── Artykuł ──

Aktualizacja 18.08 2023r.

Przyjrzyjmy się zagadnieniu od strony „technicznej”. Większość roślin (zwłaszcza tych importowanych) przyjeżdża do umieszczona we włóknie produkcyjnym. Ten materiał świetnie się sprawdza na czas transportu – utrzymuje wilgoć przez całą podróż. Jednakże – w domu to zupełnie inna sprawa. W warunkach innych niż transportowe, rośliny preferują podłoże przepuszczalne. Wiesz jak się kończy przelewanie roślin – gniciem korzeni. Nie po to zamawiasz piękny okaz z importu, żeby wykończyć go nadmierną ilością wilgoci.
Transport roślin – ten proces to dla nich stres
Warto zadbać o nową roślinę – będzie z nami dłużej. Na początek – otwórz paczkę jak najszybciej po doręczeniu (wyjątek- zima, o tym poniżej). Daj roślinie chwilę się zaaklimatyzować (nawet dłuższą chwilę), a następnie delikatnie wyjmij i postaw w docelowym miejscu. Jej nowa lokalizacja powinna zapewniać odpowiednią dla jej gatunku ilość światła. Jeśli to konieczne – podlej swój nowy nabytek. Co ważne – ogranicz dotykanie rośliny oraz unikaj częstego przenoszenia jej w inne miejsce.

───
── Dane do ćwiczenia ──

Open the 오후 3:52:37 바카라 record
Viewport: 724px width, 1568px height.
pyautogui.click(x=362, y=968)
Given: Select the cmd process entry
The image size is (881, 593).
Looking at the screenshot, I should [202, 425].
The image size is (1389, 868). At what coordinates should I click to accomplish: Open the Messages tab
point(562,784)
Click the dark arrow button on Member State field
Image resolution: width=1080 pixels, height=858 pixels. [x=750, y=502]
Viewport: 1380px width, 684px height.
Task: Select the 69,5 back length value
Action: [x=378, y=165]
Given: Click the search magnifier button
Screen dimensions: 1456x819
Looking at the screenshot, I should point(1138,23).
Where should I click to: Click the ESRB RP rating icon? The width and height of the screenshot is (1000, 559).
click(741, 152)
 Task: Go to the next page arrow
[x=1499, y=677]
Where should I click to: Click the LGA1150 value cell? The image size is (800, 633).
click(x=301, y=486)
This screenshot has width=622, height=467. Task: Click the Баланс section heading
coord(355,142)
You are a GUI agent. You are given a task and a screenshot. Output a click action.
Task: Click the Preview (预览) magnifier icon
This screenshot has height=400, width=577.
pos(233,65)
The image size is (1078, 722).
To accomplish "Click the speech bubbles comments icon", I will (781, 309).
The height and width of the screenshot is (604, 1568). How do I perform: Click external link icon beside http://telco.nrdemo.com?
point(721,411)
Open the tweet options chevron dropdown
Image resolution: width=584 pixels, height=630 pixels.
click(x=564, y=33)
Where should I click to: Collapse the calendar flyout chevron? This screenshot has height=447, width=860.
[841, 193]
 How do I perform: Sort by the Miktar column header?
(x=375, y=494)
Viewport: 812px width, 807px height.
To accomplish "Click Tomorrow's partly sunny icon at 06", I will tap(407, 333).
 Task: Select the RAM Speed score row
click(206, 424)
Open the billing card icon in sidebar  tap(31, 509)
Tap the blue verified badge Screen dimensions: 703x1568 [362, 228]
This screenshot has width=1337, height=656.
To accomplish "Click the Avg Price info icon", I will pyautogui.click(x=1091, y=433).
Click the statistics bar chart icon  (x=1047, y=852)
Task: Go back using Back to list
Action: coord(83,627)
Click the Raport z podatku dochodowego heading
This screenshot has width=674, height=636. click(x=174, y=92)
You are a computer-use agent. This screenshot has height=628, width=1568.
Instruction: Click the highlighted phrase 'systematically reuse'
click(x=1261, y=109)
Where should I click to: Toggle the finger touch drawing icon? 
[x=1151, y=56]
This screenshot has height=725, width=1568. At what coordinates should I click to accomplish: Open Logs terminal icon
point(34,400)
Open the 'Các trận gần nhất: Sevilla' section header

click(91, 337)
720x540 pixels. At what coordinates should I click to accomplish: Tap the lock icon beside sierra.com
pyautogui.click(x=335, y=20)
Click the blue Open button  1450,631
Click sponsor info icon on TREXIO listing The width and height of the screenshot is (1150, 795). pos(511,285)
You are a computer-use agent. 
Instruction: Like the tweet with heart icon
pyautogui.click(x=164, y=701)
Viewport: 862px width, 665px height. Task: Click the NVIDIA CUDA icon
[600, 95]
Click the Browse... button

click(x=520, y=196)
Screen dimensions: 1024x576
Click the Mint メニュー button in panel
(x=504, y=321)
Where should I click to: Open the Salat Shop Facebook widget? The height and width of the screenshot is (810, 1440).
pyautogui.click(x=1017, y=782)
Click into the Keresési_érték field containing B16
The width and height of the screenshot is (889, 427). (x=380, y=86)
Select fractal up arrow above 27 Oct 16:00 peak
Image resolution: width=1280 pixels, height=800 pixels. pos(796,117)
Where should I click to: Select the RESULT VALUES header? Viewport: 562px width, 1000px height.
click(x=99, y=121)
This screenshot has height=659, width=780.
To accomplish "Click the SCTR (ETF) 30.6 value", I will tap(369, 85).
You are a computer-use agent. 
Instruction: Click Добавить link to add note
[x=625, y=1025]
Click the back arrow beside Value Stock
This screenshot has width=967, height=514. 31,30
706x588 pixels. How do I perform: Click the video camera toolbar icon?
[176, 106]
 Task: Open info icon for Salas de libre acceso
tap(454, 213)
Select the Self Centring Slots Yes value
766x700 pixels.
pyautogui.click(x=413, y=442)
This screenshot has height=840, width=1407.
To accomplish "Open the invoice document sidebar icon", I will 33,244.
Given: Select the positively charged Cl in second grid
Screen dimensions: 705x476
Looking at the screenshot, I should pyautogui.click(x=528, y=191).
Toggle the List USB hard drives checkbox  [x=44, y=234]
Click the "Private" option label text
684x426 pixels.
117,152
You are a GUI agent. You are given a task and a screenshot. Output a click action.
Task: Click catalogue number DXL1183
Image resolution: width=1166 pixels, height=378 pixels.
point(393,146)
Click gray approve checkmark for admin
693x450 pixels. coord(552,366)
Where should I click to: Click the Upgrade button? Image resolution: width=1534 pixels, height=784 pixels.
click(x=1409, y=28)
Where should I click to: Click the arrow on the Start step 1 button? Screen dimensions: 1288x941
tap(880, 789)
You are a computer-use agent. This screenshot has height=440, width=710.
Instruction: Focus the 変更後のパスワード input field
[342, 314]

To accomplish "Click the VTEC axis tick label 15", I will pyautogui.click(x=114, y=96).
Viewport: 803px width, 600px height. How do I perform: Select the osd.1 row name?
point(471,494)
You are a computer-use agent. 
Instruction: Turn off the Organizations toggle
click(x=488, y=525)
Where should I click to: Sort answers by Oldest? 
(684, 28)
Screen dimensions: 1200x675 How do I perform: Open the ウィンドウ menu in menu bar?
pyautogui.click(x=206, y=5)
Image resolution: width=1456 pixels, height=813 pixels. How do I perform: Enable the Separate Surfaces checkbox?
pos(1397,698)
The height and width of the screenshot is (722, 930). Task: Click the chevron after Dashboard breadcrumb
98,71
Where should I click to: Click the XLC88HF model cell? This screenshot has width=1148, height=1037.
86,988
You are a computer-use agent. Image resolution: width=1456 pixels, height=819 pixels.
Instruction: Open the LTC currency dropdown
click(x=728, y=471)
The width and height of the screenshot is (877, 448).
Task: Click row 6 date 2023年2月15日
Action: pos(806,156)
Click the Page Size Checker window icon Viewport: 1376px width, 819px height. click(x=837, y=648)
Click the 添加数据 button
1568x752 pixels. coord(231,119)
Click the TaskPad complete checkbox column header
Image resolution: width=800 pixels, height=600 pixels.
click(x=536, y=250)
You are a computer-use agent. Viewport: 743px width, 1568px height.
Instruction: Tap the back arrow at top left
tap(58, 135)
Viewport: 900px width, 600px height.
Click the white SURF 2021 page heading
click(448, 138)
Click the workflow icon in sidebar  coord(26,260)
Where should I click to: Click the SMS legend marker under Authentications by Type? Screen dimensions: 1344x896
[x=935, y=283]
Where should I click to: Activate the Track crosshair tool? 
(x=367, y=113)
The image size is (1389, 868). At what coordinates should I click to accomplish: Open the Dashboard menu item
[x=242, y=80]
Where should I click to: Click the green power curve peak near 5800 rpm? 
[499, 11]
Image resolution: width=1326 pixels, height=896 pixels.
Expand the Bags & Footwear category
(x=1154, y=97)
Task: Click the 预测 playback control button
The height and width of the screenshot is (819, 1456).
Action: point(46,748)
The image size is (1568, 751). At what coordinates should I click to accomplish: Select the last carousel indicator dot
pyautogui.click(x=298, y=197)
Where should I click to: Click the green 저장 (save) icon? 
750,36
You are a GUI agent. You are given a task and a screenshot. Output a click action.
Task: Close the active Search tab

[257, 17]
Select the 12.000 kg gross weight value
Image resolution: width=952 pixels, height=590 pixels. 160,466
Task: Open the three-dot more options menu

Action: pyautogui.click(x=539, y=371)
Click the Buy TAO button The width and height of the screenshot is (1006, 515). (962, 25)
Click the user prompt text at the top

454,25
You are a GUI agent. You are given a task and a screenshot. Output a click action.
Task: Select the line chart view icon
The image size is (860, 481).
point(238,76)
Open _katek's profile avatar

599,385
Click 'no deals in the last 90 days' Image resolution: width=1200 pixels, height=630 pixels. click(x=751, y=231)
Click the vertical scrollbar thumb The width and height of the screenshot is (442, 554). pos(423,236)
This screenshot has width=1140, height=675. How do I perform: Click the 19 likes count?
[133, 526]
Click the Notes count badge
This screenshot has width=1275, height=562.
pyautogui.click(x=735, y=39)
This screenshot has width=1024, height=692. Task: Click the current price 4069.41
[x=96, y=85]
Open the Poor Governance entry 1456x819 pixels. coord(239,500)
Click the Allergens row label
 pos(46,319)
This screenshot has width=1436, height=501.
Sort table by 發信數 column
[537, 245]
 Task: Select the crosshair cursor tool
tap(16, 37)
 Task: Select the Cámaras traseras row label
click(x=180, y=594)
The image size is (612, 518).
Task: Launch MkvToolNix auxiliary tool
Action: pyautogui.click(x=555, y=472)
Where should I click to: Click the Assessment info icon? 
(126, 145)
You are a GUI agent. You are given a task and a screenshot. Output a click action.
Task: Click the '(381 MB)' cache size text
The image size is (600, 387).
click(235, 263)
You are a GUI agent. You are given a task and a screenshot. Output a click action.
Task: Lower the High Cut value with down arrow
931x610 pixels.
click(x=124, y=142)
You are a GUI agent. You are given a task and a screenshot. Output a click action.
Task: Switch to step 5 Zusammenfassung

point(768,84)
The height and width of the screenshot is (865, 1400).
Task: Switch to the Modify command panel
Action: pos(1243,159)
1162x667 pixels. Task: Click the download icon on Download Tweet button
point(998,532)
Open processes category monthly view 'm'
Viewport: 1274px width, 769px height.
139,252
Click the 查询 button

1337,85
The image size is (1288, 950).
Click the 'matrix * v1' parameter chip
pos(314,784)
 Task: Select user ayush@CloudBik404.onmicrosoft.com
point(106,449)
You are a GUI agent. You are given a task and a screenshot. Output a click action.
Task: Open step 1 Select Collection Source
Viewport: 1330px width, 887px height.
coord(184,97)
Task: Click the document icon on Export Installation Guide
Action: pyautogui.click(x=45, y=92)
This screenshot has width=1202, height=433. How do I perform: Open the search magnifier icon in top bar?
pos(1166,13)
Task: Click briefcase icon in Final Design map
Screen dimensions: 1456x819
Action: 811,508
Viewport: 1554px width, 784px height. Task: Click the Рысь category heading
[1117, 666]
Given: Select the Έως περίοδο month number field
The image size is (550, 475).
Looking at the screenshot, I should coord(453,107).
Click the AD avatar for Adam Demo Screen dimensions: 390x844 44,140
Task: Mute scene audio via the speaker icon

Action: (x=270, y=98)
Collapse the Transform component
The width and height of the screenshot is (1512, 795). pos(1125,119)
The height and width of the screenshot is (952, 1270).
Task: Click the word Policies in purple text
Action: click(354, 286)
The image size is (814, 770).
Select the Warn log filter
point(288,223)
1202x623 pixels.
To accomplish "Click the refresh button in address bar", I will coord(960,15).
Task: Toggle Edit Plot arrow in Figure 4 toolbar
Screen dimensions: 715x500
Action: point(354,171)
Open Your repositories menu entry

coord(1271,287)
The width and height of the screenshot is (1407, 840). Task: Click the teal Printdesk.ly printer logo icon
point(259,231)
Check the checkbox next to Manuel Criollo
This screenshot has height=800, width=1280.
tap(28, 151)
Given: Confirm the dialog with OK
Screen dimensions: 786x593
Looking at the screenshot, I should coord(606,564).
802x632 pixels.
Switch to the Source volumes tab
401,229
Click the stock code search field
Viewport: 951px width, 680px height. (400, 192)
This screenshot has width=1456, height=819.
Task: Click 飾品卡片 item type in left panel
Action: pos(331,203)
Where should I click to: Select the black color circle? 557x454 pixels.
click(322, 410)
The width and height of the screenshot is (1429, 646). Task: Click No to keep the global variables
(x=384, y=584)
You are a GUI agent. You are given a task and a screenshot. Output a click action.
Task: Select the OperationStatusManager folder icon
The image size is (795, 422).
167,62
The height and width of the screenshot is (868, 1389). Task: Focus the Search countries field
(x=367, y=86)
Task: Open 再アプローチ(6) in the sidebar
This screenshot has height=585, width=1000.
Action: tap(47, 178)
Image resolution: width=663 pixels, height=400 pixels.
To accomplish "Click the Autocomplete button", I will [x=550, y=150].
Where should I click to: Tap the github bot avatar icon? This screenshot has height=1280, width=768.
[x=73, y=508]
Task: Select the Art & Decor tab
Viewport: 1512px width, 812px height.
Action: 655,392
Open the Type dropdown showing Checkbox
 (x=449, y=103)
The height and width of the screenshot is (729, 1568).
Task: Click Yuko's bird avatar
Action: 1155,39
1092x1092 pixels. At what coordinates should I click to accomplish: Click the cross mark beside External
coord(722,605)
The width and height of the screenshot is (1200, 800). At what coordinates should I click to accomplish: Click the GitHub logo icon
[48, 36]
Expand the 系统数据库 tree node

───

*Polecenia do wykonania*:
(1) Oceń, czy poniższe stwierdzenia zgadzają się z artykułem o transporcie roślin, i przy każdym przytocz rozstrzygające słowa tekstu.
(a) Paczkę z rośliną należy otworzyć możliwie szybko po jej dostarczeniu.
(b) Nową roślinę warto często przestawiać w różne miejsca.
(c) Przelewanie roślin prowadzi do gnicia korzeni.
(2) Podstaw „image” w miejsce „screenshot” we fragmencie wierszy, który zaczyna się od linii z „Task: Go to the next page arrow” i biegnie aż po linię z „will (781, 309).” włącznie, resztę pozostawiając bez zmian. Przepisz wyłącznie ten fragment.
Artykuł i wiersze nie mają ze sobą żadnego związku.

*Odpowiedzi*:
(1)
(a) Tak: „otwórz paczkę jak najszybciej po doręczeniu”.
(b) Nie: „unikaj częstego przenoszenia jej w inne miejsce”.
(c) Tak: „Wiesz jak się kończy przelewanie roślin – gniciem korzeni.”

(2)
 Task: Go to the next page arrow
[x=1499, y=677]
Where should I click to: Click the LGA1150 value cell? The image size is (800, 633).
click(x=301, y=486)
This image has width=622, height=467. Task: Click the Баланс section heading
coord(355,142)
You are a GUI agent. You are given a task and a image. Output a click action.
Task: Click the Preview (预览) magnifier icon
This image has height=400, width=577.
pos(233,65)
The image size is (1078, 722).
To accomplish "Click the speech bubbles comments icon", I will (781, 309).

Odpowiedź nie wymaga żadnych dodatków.